Application of Specialized Optimization Techniques in Water Quantity and Quality Management with Respect to Planning for the Trinity River Basin
W. L. Meier Jr., C. S. Shih
One of the major problems in the United States today involves controlling and limiting the pollution of the nation's water resources. The quality of water in streams, reservoirs and estuaries is continually being altered by natural and man-made processes. Water development takes place as man seeks to alter the natural occurance of water and channel it to his use. Because water occurs in nature in places, times, and quantities different from the desires of man, reservoirs and aqueducts are built to smooth and tame the vagaries of nature. This alteration of the natural flow processes changes the stream regimen and affects environmental stream conditions.
In addition, the quality of water is altered as man uses it. Return flows from cities and industries contain waste constitutents in various concentrations which affect its suitability for further use. In the broadest sense, pollution can be thought of as any alteration of the quality of water. However, pollution is generally thought of as being some deliterious change in the water quality which renders it unfit for some particular use.
Effective water quality management is the goal of water pollution control activities in this country. Streams serve both as sources of water supply and avenues for the disposal of wastes. Thus, there is a clear interaction between quantity and quality of water. However, largely due to the agency structure in state and federal government, water quality management and water development activities are usually separated and often delegated to different agencies. As an example, in the State of Texas, the water quality control problems are the major concern of the Texas Water Quality Board, and the water development aspects are handled by the Texas Water Development Board. Although the professional personnel working within these agencies recognize the clear interaction between water quantity and quality, the present institutional structure is not necessarily conducive to the active consideration of this interaction. The State of Texas is not unusual in this regard as many states and the federal government have similar institutional arrangements. Even local governmental units are often formed in the same pattern.

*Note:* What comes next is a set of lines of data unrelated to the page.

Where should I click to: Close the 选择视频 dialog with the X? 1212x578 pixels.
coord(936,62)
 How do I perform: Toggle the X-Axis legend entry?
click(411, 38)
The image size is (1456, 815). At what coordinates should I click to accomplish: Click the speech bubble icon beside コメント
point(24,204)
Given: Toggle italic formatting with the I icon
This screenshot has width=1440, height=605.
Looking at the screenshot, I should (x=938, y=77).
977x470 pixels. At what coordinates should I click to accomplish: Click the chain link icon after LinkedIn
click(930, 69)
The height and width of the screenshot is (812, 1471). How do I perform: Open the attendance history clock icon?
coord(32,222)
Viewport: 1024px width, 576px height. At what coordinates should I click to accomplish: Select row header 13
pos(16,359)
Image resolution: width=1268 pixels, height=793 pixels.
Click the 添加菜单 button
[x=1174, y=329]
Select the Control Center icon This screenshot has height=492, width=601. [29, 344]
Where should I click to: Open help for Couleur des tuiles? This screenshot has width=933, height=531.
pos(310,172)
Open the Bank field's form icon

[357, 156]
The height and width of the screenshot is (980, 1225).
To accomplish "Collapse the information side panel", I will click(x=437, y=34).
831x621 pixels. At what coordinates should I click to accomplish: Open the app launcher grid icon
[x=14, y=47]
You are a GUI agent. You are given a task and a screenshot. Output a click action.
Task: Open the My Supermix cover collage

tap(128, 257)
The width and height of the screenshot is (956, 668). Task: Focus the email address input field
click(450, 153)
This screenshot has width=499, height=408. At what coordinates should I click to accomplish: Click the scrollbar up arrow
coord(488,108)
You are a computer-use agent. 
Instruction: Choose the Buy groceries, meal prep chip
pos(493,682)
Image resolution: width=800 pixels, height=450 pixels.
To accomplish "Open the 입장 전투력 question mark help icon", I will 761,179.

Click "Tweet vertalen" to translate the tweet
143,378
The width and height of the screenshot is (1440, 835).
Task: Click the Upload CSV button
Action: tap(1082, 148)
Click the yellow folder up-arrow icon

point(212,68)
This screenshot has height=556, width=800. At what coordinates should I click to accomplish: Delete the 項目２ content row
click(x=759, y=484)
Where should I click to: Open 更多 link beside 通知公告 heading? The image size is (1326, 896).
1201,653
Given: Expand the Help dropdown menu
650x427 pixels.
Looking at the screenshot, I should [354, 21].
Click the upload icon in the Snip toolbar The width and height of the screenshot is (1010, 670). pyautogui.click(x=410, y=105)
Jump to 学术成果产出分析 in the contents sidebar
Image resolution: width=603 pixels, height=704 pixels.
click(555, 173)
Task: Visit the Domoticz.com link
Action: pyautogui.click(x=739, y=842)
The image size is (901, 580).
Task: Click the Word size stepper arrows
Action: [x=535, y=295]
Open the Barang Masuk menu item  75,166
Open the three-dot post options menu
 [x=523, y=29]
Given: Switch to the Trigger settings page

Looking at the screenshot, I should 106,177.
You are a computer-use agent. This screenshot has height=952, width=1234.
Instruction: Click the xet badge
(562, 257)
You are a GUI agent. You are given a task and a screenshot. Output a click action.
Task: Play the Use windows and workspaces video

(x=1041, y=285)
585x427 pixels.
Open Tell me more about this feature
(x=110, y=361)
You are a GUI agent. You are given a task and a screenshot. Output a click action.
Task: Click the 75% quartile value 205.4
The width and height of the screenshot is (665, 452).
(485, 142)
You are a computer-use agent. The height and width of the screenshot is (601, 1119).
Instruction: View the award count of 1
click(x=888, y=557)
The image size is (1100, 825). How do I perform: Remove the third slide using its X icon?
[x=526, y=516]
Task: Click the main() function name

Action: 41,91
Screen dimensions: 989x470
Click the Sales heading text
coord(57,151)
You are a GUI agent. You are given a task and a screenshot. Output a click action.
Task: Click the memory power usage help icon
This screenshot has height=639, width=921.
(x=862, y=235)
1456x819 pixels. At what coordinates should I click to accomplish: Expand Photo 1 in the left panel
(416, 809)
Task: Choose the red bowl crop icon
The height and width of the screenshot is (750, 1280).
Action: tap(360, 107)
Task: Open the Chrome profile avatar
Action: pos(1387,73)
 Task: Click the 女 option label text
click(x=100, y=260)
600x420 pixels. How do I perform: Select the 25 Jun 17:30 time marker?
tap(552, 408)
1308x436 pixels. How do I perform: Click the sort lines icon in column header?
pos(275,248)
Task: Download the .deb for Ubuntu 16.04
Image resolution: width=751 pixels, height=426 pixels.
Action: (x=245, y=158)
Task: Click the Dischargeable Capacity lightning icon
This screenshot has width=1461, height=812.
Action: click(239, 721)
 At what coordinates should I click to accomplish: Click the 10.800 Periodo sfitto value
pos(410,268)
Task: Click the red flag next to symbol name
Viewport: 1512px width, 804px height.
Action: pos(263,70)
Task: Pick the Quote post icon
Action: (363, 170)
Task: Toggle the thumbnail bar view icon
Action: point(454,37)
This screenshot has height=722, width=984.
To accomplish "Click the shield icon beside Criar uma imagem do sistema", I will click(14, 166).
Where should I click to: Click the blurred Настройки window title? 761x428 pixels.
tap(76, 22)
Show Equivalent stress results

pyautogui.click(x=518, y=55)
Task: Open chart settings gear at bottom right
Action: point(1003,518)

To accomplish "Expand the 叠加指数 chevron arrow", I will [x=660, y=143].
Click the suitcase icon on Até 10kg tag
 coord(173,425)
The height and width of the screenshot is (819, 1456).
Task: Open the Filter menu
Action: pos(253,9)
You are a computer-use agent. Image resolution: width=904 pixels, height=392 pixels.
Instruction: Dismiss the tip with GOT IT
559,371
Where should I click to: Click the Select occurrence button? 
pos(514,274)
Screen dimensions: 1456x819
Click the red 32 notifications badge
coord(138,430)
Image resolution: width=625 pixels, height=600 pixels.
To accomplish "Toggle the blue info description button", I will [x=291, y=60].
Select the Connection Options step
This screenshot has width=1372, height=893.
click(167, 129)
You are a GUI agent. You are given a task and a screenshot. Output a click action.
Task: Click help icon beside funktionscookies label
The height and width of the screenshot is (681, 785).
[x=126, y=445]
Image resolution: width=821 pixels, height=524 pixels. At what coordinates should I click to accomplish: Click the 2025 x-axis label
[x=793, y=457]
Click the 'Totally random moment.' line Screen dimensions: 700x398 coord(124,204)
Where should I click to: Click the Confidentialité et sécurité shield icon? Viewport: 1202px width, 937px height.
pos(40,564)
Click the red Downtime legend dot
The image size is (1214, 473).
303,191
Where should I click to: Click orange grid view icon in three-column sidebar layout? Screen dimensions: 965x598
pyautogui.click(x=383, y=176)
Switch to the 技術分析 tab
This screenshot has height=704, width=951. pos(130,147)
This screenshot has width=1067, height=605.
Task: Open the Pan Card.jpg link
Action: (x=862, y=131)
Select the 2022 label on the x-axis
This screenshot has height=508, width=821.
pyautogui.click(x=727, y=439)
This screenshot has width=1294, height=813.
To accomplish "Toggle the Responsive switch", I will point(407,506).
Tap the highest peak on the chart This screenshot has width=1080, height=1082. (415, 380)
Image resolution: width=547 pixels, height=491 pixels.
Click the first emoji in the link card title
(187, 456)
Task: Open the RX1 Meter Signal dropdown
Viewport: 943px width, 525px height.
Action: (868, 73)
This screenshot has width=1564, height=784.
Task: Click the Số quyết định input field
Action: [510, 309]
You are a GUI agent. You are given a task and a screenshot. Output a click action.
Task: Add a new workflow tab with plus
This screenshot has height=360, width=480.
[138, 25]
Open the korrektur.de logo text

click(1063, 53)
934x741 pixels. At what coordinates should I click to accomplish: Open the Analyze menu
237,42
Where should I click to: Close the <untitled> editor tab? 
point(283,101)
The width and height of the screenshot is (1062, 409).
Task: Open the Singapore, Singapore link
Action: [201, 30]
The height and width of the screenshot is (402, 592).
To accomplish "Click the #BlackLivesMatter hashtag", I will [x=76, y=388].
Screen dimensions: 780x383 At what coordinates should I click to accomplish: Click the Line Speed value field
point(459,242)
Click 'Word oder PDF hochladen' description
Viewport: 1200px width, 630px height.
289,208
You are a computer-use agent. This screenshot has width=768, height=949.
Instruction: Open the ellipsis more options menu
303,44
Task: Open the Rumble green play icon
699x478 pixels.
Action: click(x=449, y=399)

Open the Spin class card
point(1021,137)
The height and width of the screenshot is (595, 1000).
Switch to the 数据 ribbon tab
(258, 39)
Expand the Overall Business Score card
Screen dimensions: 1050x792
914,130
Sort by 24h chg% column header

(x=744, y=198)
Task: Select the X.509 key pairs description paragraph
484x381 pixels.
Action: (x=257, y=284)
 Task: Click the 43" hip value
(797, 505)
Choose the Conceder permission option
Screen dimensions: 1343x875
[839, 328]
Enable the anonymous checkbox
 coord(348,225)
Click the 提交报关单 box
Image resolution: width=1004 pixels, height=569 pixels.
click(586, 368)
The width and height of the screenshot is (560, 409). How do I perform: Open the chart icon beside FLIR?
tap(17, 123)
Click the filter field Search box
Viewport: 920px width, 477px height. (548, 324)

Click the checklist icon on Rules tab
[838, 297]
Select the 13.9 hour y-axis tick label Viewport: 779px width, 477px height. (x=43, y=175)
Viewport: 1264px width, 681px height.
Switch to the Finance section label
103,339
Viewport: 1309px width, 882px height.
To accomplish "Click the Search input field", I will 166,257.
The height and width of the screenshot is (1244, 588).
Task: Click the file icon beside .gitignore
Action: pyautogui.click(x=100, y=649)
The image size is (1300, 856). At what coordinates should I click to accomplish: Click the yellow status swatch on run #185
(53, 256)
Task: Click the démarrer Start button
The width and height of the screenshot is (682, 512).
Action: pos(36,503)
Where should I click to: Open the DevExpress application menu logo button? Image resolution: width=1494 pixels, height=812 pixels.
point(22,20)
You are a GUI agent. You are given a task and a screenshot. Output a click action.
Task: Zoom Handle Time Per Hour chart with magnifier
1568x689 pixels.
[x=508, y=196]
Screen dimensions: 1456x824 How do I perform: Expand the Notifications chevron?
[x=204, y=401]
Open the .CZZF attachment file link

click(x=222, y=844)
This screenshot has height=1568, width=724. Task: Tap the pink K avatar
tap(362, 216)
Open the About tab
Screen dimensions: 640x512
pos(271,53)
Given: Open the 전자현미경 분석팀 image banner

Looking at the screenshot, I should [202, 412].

The consideration of water quality management should be an integral part of water planning practice. Water resources planning involves the selection of physical works and operational procedures which will redistribute resources in time and space to satisfy demands for water. Consideration of water quality and quantity in water planning is increasing considerably. Because of past planning practice stemming from institutional structure and legislative directive, this consideration has not been widespread or comprehensive in nature up to the present time. Although there are many reasons for this, two are paramount. Firstly, the past solutions in which quality and quantity were considered separately have been adequate in most cases. As long as the needs for water were small in comparison to the total available supply or the water use and waste return points were widely separated, interaction of water quality and quantity was a local phenomenon. However, with population increase and a large increase in the demand for water has come the problem of degradation of water quality and more direct interaction of water quality and water quantity. Another reason for the failure to integrate water quality and quantity considerations completely in water planning activities stems from the complexity generated in the planning problems. Numerous methods for water quality management are in use or have been proposed. Some of these include direct waste treatment, in-stream treatment, retention and later release, flow augmentation, and others. Each adds a dimension of added complexity to an already difficult planning problem. This report describes a methodology which can be used in water planning to consider water quality and quantity interactions while remaining computationally tractable.
The purpose of this report is to provide an analytical framework based on the decomposition approach of dynamic programming within which it is possible to develop optimum water quality and quantity management plans. Emphasis will be placed on model development and diversity of applicability rather than highlighting a specific application. The model structure is developed and explained and example problems are formulated and solved.